### DIRECTIONS:
**1)** Duplicate everything in the disaster clichés essay from "An elderly woman" down to "a genuine outrage.".
**2)** Pick up the essay on disaster clichés where it stops and carry it on.

Rowan Fortune
Disaster Clichés
This is part of a #FridayFlashback series of re-edited and rereleased essays. The essay, written in COVID-19's earlier days, is a response to the proliferation of thoughtless clichés at the time. It was first published March 20 2020.

There’s always a silver lining; you have to make good of a bad situation; little did I know; you win some, you lose some; easy come, easy go; &c. &c. In these trying times we are spontaneously assaulted by a veritable deluge of readymade clichés and platitudes, truisms and other detritus of verbal thoughtlessness, all to induce a delirious contentment, a soporific calm. And, simply, it’s an obscenity.
An elderly woman dies home alone because the British government’s ‘herd immunity’ policy is, always has been, clearly, a form of outright and naked social murder — as Engels himself would have observed. What silver lining is there in this abysmal situation? Sure we can learn, make good. But we could have made better of a good situation. And sure, life goes on, but that, however necessary, can still be a genuine outrage.

### MATERIAL PROVIDED:
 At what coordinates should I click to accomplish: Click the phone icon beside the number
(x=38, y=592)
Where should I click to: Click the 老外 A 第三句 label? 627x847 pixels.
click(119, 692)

### ANSWERS TO EACH TASK:
**1)**
An elderly woman dies home alone because the British government’s ‘herd immunity’ policy is, always has been, clearly, a form of outright and naked social murder — as Engels himself would have observed. What silver lining is there in this abysmal situation? Sure we can learn, make good. But we could have made better of a good situation. And sure, life goes on, but that, however necessary, can still be a genuine outrage.

**2)**
Clichés can range from the more innocuous (see all of the above), to the downright abhorrent: e.g. to be told to always consider the worse suffering in the world, a sort of meta-performance of righteousness that often pays little heed to that worse suffering. But every cliché takes place in lieu of a more authentic, more original, perhaps rawer, perhaps flawed, perhaps vulnerable response.
If you’re reading this essay, given my general output, it’s more than likely that you love literature too, as well as films and maybe other narrative mediums besides (comics, games, ballads, poems). And, be honest, it’s the novelty that you love. It’s seeing things in new ways, in different ways, in ways that challenge prescribed self conceptions and social limits.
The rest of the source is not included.